Have you looked into clear pine? I use 1/4 Lunan Plywood as a base for my code 83 rail turnouts, matter of fact I don’t even use ties on trackage that is not readily visible, I do however, put a dab of epoxy on my rail base every 5’ or so before spiking in place and also a dab of epoxy for every third spike in turnouts, I do depend on PC ties to maintain overall guage in all cases the epoxy is added insurance. Give the Luan Plywood method a try, you might find it the solution you seek.
Something that occured to me, is that if you use a bead of glue along the entire length of rail, the rail is actually bonded to every tie, unlike spiking or soldering, in which case you only bond to a certain percentage of ties.
How long of working time do you get with Goo? Or with Pliobond? Does it not really bond until you heat it up?
At the lumber yard renting a wheelbarrow today for some chores around the house - will check out the pine when I return it (work before play, you know…) in case I continue down the spiking path.
I use commercial track, but I have a custom crossing I plan to handlay when I get around to it. So I can’t speak of any real experience in spiking track when handlaying yet.

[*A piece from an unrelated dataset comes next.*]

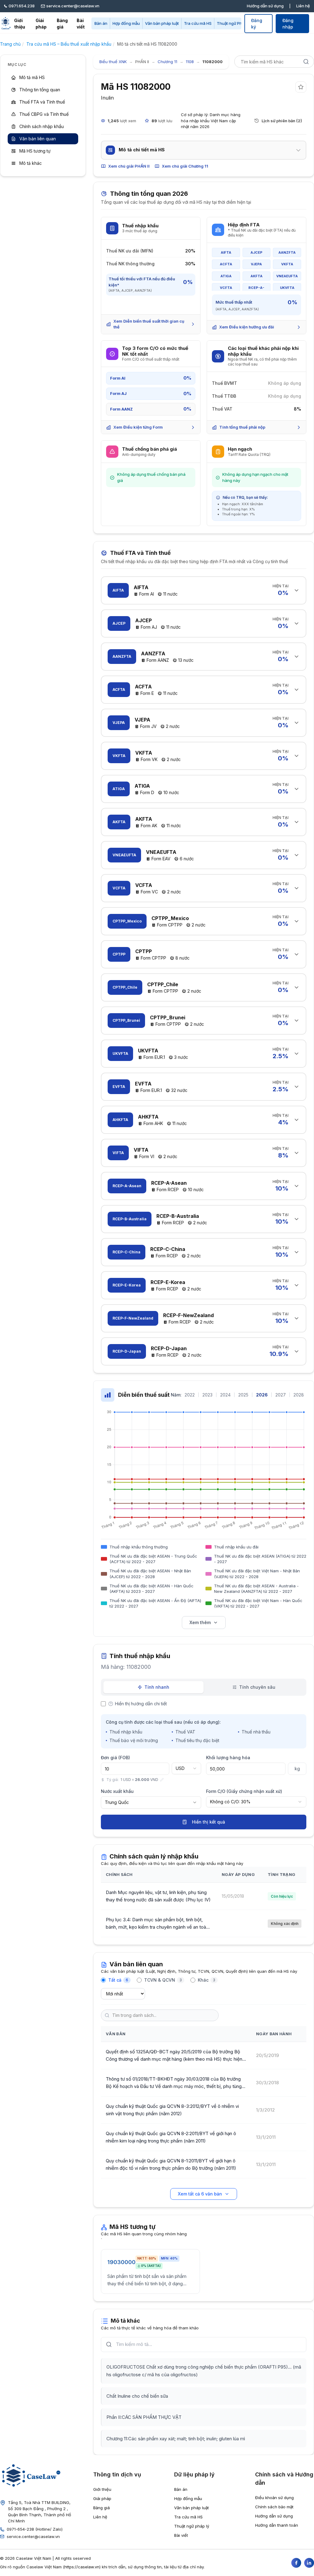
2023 (207, 1394)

I am on the HOn3 list and there are quite a few experienced handlayers there. And everyone has their own opinion to a certain extent. However, it’s clear in that crowd that using lauan, like West Coast S suggested, is one of the more popular methods these days. It usually is a little less than 1/4" in thickness and is easy to cut to shape. You can bevel it, but if you plan it right, your ballast will cover things if you just leave it square on the edges.
A similar product that lots of people use is what’s called door skin. It is lauan plywood around 1/8’" thickness, so you’ll have to adjust spike length more with it to avoid overpenetration, unless you’re using a soft subroadbed underneath it like homasote. A lot of people have misgivings about relying exclusively on spking into homasote because of the tendency of spikes to loosen in it. But if you put down doorskin plywood over it and lay track on top, then your spikes have better holding power. And there’s really no need to bevel door skin at all, since it’s so thin anyway.
Like I said, it’s something I’ll try when I get a chance, but these both sound like good materials that give you consistent spiking effectiveness.